WICHITA STATE - Speaking of the Final Four, Gregg Marshall's Shockers were the
surprise team of last year's tournament field. Although the Missouri Valley
Conference produces upsets on a weekly basis, Wichita State should have a much
easier time winning its conference title this year with Doug McDermott and
Creighton no longer an obstacle. Charles Koch Arena was one of the toughest
venues to visit last season as WSU compiled a 15-2 home record. Although the
Shockers will have to replace some of their key players from the Final Four
team, they have back senior forward Cleanthony Early (13.6 ppg, 5.1 rpg) to
lead the charge.
GONZAGA - Mark Few's squad earned a No. 1 seed in the NCAA Tournament for the
first time in school history only to be upset by the Shockers in the third
round last year. Gonzaga has carved out a place for itself in the Top 25 for
some time now and that is unlikely to change anytime soon. The Bulldogs only
have one legitimate contender in the West Coast Conference once again as St.
Mary's has fallen off and BYU has improved. Gonzaga lost its starting
frontcourt of Elias Harris and Kelly Olynyk to the NBA, which will most likely
prevent it from soaring to the unprecedented heights it reached last season.
Few's team will still be a tough out due to Kevin Pangos (11.9 ppg), who has
one of the most lethal outside shots in the nation.
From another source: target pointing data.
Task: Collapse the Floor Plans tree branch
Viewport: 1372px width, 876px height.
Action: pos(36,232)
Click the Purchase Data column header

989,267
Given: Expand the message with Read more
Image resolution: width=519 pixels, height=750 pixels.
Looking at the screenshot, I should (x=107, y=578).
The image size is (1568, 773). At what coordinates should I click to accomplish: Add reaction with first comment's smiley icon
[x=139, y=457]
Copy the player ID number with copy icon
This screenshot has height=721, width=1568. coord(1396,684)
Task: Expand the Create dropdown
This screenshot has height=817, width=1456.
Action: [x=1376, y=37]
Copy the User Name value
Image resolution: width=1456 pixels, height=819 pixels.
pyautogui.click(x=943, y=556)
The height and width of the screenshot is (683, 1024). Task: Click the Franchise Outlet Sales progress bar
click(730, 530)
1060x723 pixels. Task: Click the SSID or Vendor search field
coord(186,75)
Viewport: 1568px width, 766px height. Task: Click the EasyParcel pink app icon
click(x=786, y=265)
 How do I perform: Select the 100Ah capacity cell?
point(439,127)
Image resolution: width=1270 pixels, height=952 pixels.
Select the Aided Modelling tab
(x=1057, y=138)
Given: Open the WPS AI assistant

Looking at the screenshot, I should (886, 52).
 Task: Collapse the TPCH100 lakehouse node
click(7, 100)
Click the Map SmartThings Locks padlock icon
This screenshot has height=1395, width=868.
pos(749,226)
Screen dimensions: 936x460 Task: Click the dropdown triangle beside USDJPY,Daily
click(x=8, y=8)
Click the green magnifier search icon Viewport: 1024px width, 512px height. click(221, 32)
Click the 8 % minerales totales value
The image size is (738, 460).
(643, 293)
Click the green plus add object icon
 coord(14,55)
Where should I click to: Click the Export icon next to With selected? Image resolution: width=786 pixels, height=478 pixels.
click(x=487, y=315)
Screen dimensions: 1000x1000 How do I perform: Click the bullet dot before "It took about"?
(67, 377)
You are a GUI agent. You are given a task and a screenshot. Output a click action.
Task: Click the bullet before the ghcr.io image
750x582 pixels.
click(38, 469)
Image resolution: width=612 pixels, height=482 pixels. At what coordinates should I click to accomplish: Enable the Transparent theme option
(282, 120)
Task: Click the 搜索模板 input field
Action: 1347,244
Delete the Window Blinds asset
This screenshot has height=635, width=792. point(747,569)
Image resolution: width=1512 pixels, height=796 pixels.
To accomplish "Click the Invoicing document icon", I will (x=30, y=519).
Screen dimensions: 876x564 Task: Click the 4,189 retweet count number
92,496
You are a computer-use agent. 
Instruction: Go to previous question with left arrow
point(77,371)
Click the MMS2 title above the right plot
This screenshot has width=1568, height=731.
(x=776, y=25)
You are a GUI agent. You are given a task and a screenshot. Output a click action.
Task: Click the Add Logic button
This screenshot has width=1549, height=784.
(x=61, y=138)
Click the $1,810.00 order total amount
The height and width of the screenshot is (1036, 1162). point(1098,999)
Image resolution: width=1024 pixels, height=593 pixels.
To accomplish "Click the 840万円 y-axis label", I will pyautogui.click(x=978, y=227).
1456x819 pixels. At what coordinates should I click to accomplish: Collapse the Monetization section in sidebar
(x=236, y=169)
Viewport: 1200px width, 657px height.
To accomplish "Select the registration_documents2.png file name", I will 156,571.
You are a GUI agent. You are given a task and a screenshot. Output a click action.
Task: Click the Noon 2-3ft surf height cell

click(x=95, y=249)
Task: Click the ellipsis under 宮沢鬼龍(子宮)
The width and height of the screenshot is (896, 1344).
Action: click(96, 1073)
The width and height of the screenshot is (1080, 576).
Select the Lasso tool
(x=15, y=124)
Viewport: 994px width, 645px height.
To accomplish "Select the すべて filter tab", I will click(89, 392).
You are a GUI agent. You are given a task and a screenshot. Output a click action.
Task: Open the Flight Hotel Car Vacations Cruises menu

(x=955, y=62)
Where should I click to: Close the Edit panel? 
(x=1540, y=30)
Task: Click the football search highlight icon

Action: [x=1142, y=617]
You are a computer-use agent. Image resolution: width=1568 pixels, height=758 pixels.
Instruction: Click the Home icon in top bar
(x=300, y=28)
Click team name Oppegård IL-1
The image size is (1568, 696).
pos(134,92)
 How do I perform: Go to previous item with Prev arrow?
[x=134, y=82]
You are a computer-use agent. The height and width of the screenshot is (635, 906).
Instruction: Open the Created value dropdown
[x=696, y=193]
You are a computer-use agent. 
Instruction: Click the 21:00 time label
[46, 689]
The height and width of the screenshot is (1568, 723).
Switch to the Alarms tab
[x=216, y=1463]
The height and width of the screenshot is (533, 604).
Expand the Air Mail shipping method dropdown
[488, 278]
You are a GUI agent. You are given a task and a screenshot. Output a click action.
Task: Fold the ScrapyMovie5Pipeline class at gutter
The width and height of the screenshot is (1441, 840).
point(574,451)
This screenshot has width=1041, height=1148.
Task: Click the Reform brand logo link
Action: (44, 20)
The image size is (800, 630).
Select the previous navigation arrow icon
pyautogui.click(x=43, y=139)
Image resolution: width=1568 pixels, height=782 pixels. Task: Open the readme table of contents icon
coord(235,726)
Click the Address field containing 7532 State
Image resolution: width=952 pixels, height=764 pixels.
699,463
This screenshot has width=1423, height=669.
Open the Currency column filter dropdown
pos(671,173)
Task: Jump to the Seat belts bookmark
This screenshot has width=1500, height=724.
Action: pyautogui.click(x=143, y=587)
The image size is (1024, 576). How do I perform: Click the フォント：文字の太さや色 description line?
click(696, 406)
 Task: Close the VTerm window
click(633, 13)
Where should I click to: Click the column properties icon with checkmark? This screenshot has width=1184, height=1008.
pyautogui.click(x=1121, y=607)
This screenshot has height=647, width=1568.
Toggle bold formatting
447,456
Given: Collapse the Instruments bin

The Zags also have back
son of NBA Hall of Famer John Stockton, David Stockton, along with an
excellent wing in Gary Bell, Jr.
HARVARD - Tommy Amaker was fired by the University of Michigan after many felt
his Wolverine teams tended to underachieve and fall apart when it mattered
most. The former Duke point guard and disciple of coach Mike Krzyzewski will
not hear the same criticism at Harvard after leading the Crimson to an upset
of the No. 3 seeded New Mexico Lobos in last year's NCAA Tournament. Harvard
was not expected to even win the Ivy League championship after losing a pair
of 2011-12 All-Ivy selections due to an academic scandal. The Crimson return
four starters from the perseverant group, including Wesley Saunders (16.2 ppg,
1.8 spg) and Laurent Rivard (10.3 ppg). Amaker has done a great job of
mentoring point guard Siyani Chambers (12.4 ppg, 5.7 apg), who became the
first freshman to be named to the All-Ivy League first team in the league's
history. Harvard should be even better this season with Brandyn Curry and Kyle
Casey, the All-Ivy players lost to the academic scandal, both returning.
BUFFALO - Another former point guard of Krzyzewski's will make his head
coaching debut in upstate New York this season as Bobby Hurley takes over the
helm of the Bulls' program. Hurley built an impressive resume as a player at
Duke, winning two NCAA championships and the 1992 NCAA Final Four Most
Outstanding Player Award. Hurley is not expected to be an instant success with
the Bulls, who finished 14-20 overall with a 7-9 standing in the Mid-American
Conference. The Bulls were an underachieving bunch in 2012-13 and never really
found a replacement for starting point guard Jarod Oldham (10.1 ppg, 4.4 apg)
after he suffered a season-ending wrist injury in practice after just 11
games. There is a very good chance that Buffalo will prevail from the MAC,
which is wide open due to key graduations at both Ohio and Toledo. Hurley has
an excellent player to build around in Javon McCrea, who finished second in
the MAC in scoring (18.0), tied for third in rebounding (7.9), third in field
goal percentage (.557), and second in blocked shots (89) last year.
HONORABLE MENTION: Iona, Saint Louis, Florida Gulf Coast, Massachusetts,
Western Michigan, La Salle and South Alabama.